16 Novembre 2013
|Partners agree approach for developing vaccines capable of reducing malaria cases by 75%, and to enable malaria elimination
“Safe, effective, affordable vaccines could play a critical role in defeating malaria,” said Dr Robert D. Newman, Director of WHO’s Global Malaria Programme. ”Despite all the recent progress countries have made, and despite important innovations in diagnostics, drugs and vector control, the global burden of malaria remains unacceptably high.”
The most recent figures by the World Health Organization indicate that malaria causes an estimated 660,000 deaths each year from 219 million cases of illness. Scale-up of WHO recommended malaria control measures has been associated with a 26% reduction in the global malaria death rate over the last decade. Effective malaria vaccines could be an important complement to existing measures, if they can be successfully developed.

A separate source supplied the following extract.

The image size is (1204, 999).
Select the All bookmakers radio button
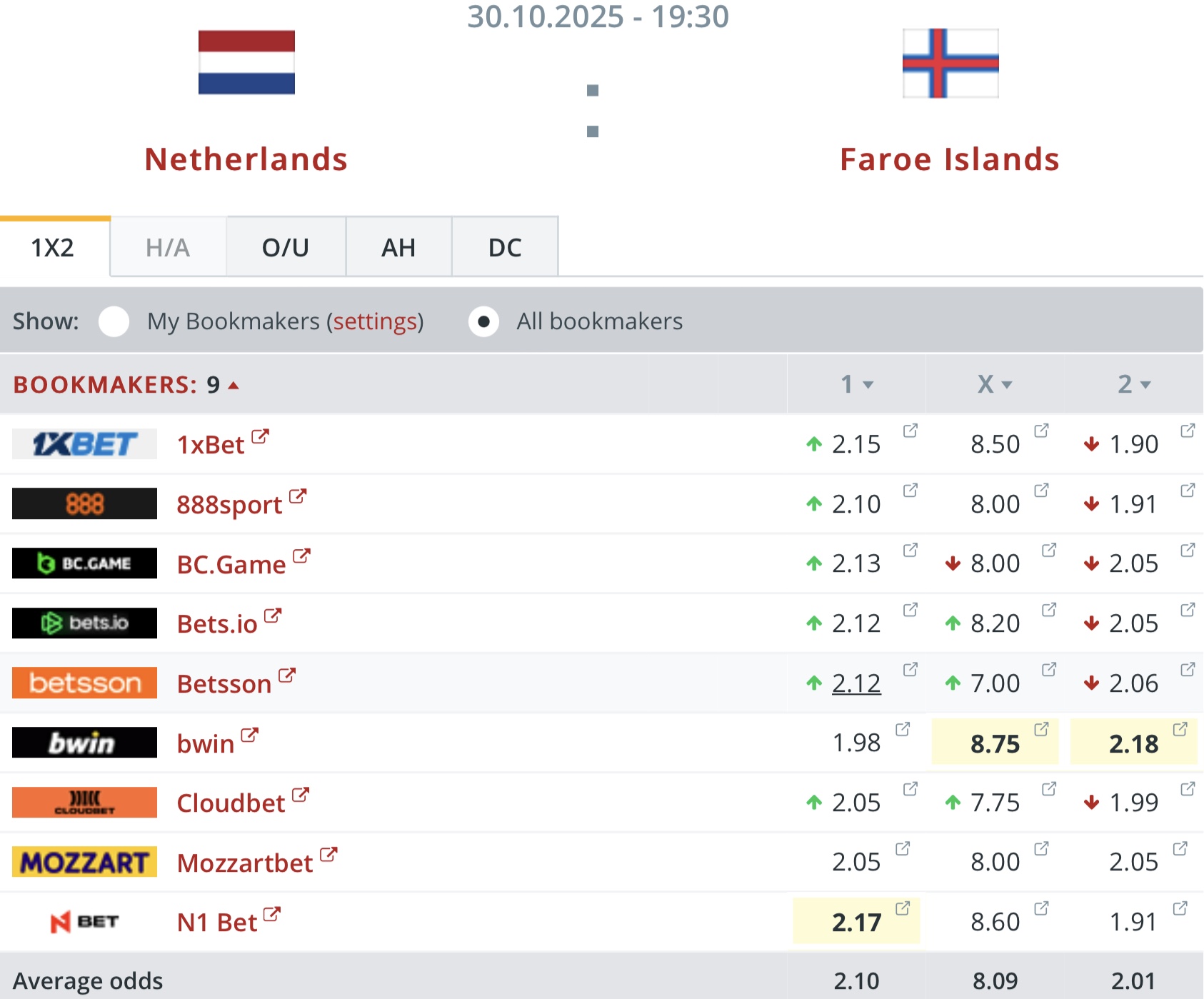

Final results from Phase III trials of the most advanced vaccine candidate, RTS,S/AS01, will be available by 2015. Depending on the final trial results, and depending on the outcome of the regulatory review by the European Medicines Agency, a WHO recommendation for use and subsequent prequalification of this first vaccine could occur in late 2015.
The new roadmap, launched today at the annual conference of the American Society of Tropical Medicine & Hygiene in Washington DC and also announced in a letter published in The Lancet, aims to identify where additional funding and activities will be particularly key in developing second generation malaria vaccines both for protection against malaria disease and for malaria elimination. These include next-generation vaccines that target both Plasmodium falciparum and Plasmodium vivax species of malaria.
“The new vaccines should show at least 75 per cent efficacy against clinical malaria, be suitable for use in in all malaria-endemic areas, and be licensed by 2030,” says Dr Jean-Marie Okwo Bele, Director of WHO’s Department of Immunization, Vaccines and Biologicals. “The roadmap also sets a target for malaria vaccines that reduce transmission of the parasite.”
The 2013 Malaria Vaccine Technology Roadmap cites several reasons for the update, among them changing malaria epidemiology associated with the successful scale-up of malaria control measures in the last decade, a renewed focus on malaria elimination and eradication in addition to the ongoing need to sustain malaria control activities, and new technological innovations since 2006 including promising early work on so-called transmission-blocking malaria vaccines.
WHO lists 27 malaria vaccine candidates currently in clinical trials, with most in early stages of testing; RTS,S/AS01 is the only one currently in late-stage development.
The Roadmap’s vision centres on developing safe and effective vaccines against Plasmodium falciparum and Plasmodium vivax that prevent disease and death and prevent transmission to enable malaria eradication, and is built around two strategic goals:
- Development of malaria vaccines with protective efficacy of at least 75 percent against clinical malaria suitable for administration to appropriate at-risk groups in malaria-endemic areas.
- Development of malaria vaccines that reduce transmission of the parasite and thereby substantially reduce the incidence of human malaria infection. This will enable elimination in multiple settings. Vaccines to reduce transmission should be suitable for administration in mass campaigns.
The Malaria Vaccine Technology Roadmap is the result of a consultative process led by WHO, which brought together the global community of malaria vaccine researchers and product developers, and is supported by an informally-organized group of malaria vaccine funders. The Malaria Vaccine Funders Group comprises the Bill & Melinda Gates Foundation, the European & Developing Countries Clinical Trials Partnership, the European Vaccine Initiative, the European Commission, the PATH Malaria Vaccine Initiative, the US Agency for International Development, the US National Institute of Allergy and Infectious Diseases, the Wellcome Trust, and WHO.